Edinburgh Fringe 2024
Deluge
Andrea Maciel & Gabriela Flarys
Genre: Performance Art, Physical Theatre, Theatre
Venue: Summerhall
Festival: Edinburgh Fringe
Low Down
A beguiling theatrical piece of magical realism about the things we lose and how we grieve them. In a winning performance, Gabriela Flarys blends true stories with fiction, movement, text, comedy and live music. Based on interviews with people wondering: “Who am I in the wake of a loss?”
Review
In his book A Grief Observed, beloved author C.S. Lewis reveals what he learned in the wake of his wife’s tragic death from cancer at age 45: “I thought I could describe a state; make a map of sorrow. Sorrow, however, turns out not to be a state but a process.” In Deluge, imaginatively created by Andrea Maciel (director) and Gabriela Flarys (performer), the show is the process.
After a painful break-up, Flarys finds herself alone in the house she’d moved into with her former lover, a house now full of ever enlarging holes and leaks that cannot contain the waters rising around her. Grief inevitably floods in, and Flarys does all she can to keep it at bay, an absurd and futile quest recognizable to anyone who’s attempted to do the same in the throes of anguish.
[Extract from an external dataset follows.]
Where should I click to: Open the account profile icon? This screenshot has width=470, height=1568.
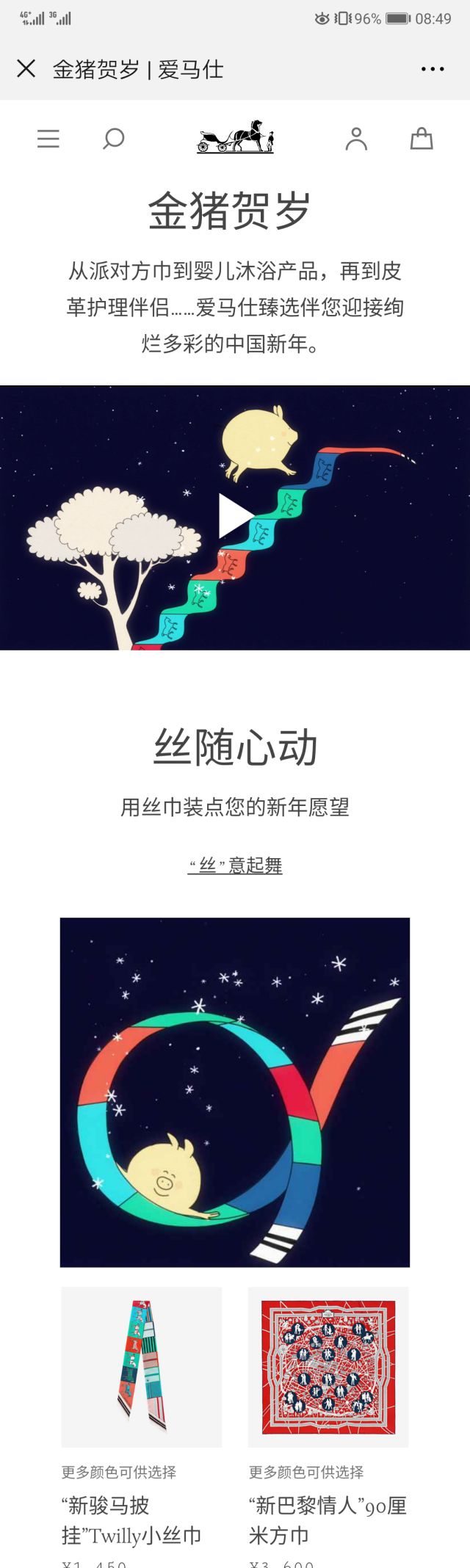point(356,139)
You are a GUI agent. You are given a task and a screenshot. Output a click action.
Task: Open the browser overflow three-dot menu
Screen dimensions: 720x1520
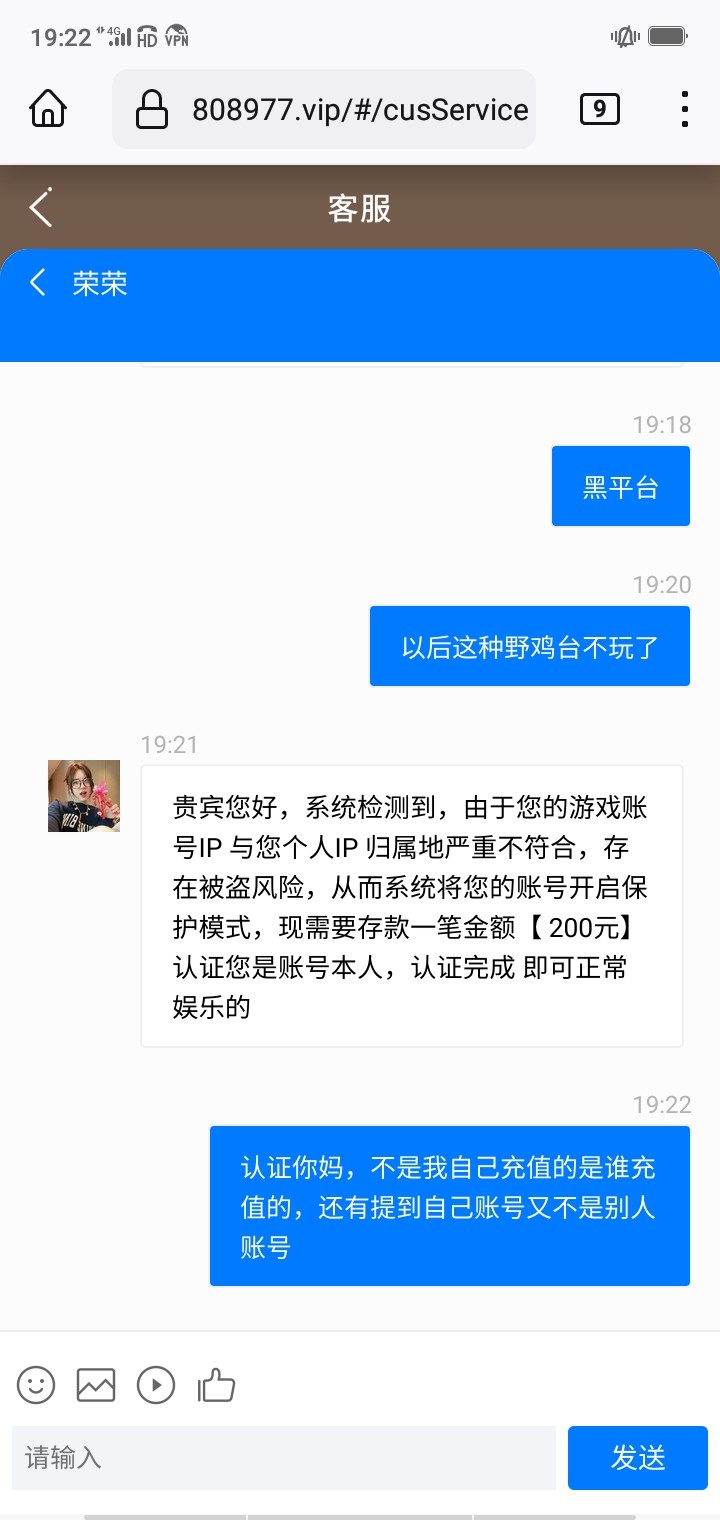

When spoken words will not do, she sings. (Or screams. The show pointedly begins with a caterwauling howl.) When vocalizations are insufficient, she twists and turns to escape the maze of sadness she never wanted to enter.
Though this is a solo show, Flarys does more than recount her own efforts to crawl out of the depressed muck from a love gone astray. (Far astray: all the way to Australia, where the other half of her relationship has gone to make jam; this map of sorrow covers a whole lotta miles.) Unsure what to do in her own state of sadness, she turns to friends for advice.
And it is the recounting of these specific stories from her friends — the death of a loved one, the loss of an object — when Deluge is strongest. One anecdote — the details of the time a friend lost all of her pets in one horrifying incident — hits particularly hard, so much so that a great deal of the show that follows often feels like slightly weakened tea in comparison.
But grief is never a competition, and that tea is tasty nonetheless because the jam-splattered Flarys is such excellent company. Irresistibly charming and hilarious, she sings, she dances and she becomes one with a stepladder. (Rarely, if ever, has a stepladder become such a valuable onstage co-star.) She contorts herself every which way, a beautiful and ultimately touching physical representation of what her emotions would do if they were able bodied. Like Gloria Gaynor, Flarys will survive, her humanity and humor fully intact.